Federal projections have found that lifting restrictions after a month of social distancing measures would lead to a dramatic spike in infections this summer, and a much higher death toll, according to a New York Times report.
The risk of a second wave means any relaxation of restrictions should come in stages, starting small and expanding over months, depending on whether infections rise, said Andrew Noymer, a population health professor at the University of California Irvine.
“You’re trading off lives against businesses,” Noymer said. “There’s no magic formula where we can do this with no collateral damage.
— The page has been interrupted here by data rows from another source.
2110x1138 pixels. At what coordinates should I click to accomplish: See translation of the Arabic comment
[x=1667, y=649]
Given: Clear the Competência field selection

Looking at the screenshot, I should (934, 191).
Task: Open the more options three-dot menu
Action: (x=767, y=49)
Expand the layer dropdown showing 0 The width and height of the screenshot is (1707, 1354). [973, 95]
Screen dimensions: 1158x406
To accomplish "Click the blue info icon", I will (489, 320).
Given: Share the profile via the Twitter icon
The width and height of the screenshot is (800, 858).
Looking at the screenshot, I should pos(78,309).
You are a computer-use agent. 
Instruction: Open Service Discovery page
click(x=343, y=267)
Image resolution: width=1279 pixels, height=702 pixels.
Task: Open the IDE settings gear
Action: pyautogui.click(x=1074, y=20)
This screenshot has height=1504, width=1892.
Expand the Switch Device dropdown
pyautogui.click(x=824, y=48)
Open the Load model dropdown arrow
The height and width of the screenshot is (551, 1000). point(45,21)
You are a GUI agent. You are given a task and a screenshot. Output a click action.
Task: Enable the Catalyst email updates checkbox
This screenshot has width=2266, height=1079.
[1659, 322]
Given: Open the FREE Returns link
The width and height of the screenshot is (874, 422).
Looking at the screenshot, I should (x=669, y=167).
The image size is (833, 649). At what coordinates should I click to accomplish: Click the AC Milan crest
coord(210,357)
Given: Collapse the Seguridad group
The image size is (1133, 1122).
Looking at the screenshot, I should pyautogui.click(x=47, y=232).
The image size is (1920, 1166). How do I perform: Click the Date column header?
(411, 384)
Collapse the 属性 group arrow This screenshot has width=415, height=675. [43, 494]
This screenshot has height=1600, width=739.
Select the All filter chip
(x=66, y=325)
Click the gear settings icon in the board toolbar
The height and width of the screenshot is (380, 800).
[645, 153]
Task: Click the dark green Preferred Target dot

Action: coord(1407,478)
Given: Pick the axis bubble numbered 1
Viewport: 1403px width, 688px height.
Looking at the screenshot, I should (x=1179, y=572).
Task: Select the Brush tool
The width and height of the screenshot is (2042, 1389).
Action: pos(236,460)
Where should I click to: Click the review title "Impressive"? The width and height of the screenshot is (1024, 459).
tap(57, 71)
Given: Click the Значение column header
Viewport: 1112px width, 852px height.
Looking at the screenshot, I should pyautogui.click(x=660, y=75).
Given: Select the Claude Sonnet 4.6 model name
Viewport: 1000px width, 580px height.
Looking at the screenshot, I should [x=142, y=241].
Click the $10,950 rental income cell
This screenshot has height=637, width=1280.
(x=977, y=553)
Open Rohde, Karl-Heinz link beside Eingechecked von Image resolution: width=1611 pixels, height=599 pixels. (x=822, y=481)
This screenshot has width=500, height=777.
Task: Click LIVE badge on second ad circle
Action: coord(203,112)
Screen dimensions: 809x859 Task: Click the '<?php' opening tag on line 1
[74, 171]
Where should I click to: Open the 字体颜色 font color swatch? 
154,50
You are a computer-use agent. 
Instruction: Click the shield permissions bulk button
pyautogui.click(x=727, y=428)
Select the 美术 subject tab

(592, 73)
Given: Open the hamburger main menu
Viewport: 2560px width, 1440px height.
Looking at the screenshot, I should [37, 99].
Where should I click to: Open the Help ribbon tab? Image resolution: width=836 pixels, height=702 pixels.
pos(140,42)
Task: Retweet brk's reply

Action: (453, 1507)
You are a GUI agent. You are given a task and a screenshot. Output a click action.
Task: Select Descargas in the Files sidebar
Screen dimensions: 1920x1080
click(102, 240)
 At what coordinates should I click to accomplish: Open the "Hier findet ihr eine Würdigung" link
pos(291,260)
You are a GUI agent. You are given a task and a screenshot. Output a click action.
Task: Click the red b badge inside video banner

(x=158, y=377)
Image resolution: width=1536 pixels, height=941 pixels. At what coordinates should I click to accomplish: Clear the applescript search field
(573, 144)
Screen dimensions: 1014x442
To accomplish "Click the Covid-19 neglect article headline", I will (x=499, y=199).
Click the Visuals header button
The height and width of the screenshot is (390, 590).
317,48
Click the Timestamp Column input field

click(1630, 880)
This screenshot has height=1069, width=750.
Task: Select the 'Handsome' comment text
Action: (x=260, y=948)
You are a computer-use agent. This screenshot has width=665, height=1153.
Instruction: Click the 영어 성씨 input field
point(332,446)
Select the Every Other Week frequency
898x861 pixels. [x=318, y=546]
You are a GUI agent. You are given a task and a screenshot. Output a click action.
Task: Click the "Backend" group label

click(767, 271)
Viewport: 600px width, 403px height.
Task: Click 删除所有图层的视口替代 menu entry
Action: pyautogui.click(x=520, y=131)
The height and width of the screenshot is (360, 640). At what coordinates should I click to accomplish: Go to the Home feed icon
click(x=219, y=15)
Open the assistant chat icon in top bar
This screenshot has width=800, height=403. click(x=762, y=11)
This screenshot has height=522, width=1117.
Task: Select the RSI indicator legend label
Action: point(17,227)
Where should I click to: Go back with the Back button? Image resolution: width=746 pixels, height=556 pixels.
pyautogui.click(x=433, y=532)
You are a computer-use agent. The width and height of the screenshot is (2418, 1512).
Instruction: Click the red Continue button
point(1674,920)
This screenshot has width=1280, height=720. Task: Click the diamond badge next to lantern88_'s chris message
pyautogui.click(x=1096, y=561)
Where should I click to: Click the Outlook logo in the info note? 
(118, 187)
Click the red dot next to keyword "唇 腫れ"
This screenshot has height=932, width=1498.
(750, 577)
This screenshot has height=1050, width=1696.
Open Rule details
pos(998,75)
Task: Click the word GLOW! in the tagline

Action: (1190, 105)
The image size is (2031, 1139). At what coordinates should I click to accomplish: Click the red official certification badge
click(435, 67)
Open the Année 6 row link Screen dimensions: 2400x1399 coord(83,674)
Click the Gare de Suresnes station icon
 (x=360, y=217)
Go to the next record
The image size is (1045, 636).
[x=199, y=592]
It’s just impossible.”
Others were more sanguine about a relatively normal future in the coming months.
Under the right conditions — with new infections near zero and testing widespread — restaurants could conceivably reopen, but patrons would likely be required to wash their hands before entering, said David Hamer, an infectious disease specialist at Boston Medical Center.
The state could also begin encouraging more people to use public transportation, if everyone wears masks and surfaces are cleaned frequently, he said.
For Mina, the hope is that the virus has already infected tens of millions of Americans, without most of them knowing it.
“If that’s the case, the risks of becoming ill are very low,” he said. “That would mean I would feel a lot more comfortable taking my family to a restaurant.”